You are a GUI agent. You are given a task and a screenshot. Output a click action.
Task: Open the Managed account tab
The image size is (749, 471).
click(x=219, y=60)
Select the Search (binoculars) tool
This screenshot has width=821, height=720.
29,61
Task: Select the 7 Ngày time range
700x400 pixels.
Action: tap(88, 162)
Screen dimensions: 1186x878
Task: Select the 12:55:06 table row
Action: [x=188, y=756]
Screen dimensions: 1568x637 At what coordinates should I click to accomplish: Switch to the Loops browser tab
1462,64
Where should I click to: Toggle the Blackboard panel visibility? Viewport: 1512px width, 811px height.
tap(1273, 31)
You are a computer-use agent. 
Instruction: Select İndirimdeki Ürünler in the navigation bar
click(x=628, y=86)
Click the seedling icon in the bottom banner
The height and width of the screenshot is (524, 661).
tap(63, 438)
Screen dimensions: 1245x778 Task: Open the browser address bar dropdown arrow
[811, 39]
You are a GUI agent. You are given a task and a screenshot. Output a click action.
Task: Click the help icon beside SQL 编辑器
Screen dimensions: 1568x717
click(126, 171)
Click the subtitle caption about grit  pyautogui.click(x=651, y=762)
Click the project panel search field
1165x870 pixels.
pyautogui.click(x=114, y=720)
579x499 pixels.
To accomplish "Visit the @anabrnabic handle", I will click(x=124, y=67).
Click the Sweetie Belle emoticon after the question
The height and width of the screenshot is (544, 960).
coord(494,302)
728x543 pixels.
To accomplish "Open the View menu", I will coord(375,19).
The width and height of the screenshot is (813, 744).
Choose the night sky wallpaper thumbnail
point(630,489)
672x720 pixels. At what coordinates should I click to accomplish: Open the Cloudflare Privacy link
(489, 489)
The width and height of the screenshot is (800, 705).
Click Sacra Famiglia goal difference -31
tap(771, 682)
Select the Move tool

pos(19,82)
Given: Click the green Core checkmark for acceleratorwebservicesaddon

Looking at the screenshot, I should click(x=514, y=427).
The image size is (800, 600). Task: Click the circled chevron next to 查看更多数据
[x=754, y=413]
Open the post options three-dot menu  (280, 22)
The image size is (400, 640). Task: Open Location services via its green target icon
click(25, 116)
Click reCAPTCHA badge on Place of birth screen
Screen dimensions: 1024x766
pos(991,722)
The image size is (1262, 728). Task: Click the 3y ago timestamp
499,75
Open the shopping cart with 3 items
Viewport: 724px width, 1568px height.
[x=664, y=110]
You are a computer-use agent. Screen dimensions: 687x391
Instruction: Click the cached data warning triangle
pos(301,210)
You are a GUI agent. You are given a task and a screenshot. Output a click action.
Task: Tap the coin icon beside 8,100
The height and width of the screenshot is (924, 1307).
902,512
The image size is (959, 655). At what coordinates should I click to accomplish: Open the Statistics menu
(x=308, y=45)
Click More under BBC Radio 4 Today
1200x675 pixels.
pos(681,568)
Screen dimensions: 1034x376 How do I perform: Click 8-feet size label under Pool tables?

● ● ●

• **What to produce**:
Among the lines of the listing above, which ones hold "under"? Copy them.

• **Solution for this exercise**:
Click More under BBC Radio 4 Today
Screen dimensions: 1034x376 How do I perform: Click 8-feet size label under Pool tables?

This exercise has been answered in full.